--- Start of DATA ENTRIES ---

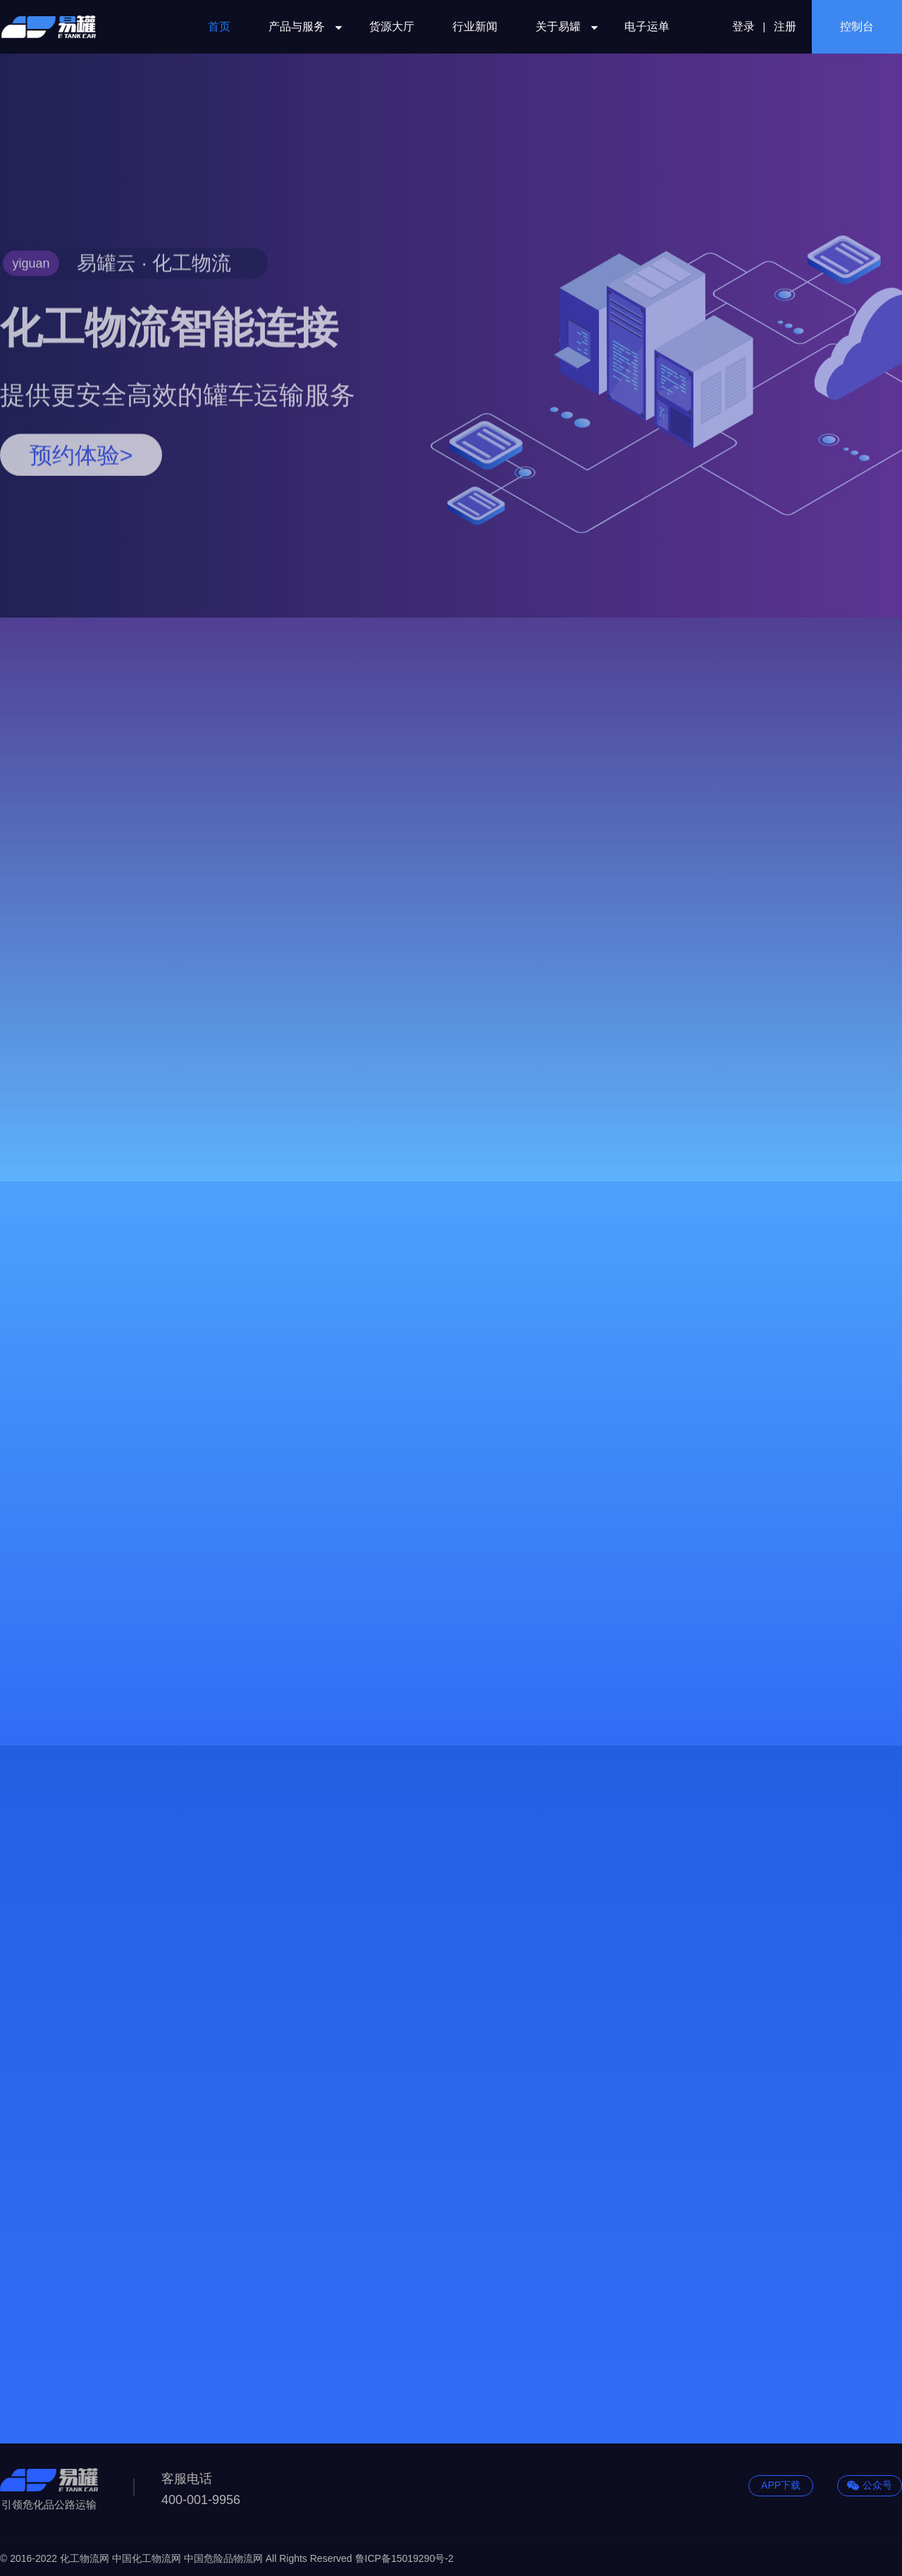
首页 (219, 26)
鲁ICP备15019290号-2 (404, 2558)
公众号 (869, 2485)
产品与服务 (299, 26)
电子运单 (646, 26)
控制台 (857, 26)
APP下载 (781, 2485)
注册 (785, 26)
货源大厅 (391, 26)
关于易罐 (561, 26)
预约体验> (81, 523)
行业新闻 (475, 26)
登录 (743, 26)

--- End of DATA ENTRIES ---
--- Start of DATA ENTRIES ---

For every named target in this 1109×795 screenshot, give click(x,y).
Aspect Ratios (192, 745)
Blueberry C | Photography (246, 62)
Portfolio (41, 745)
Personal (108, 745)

--- End of DATA ENTRIES ---
--- Start of DATA ENTRIES ---

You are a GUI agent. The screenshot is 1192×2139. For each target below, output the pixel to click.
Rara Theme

--- End of DATA ENTRIES ---

**STATED PROBLEM**:
Edit the records between the lines holding "公众号 (869, 2485)" and "登录 (743, 26)", inclusive, replacing "控制台" with "管理后台" and leaving everything else unchanged. Give only those lines.

**RESULT OF THIS TASK**:
公众号 (869, 2485)
产品与服务 (299, 26)
电子运单 (646, 26)
管理后台 (857, 26)
APP下载 (781, 2485)
注册 (785, 26)
货源大厅 (391, 26)
关于易罐 (561, 26)
预约体验> (81, 523)
行业新闻 (475, 26)
登录 (743, 26)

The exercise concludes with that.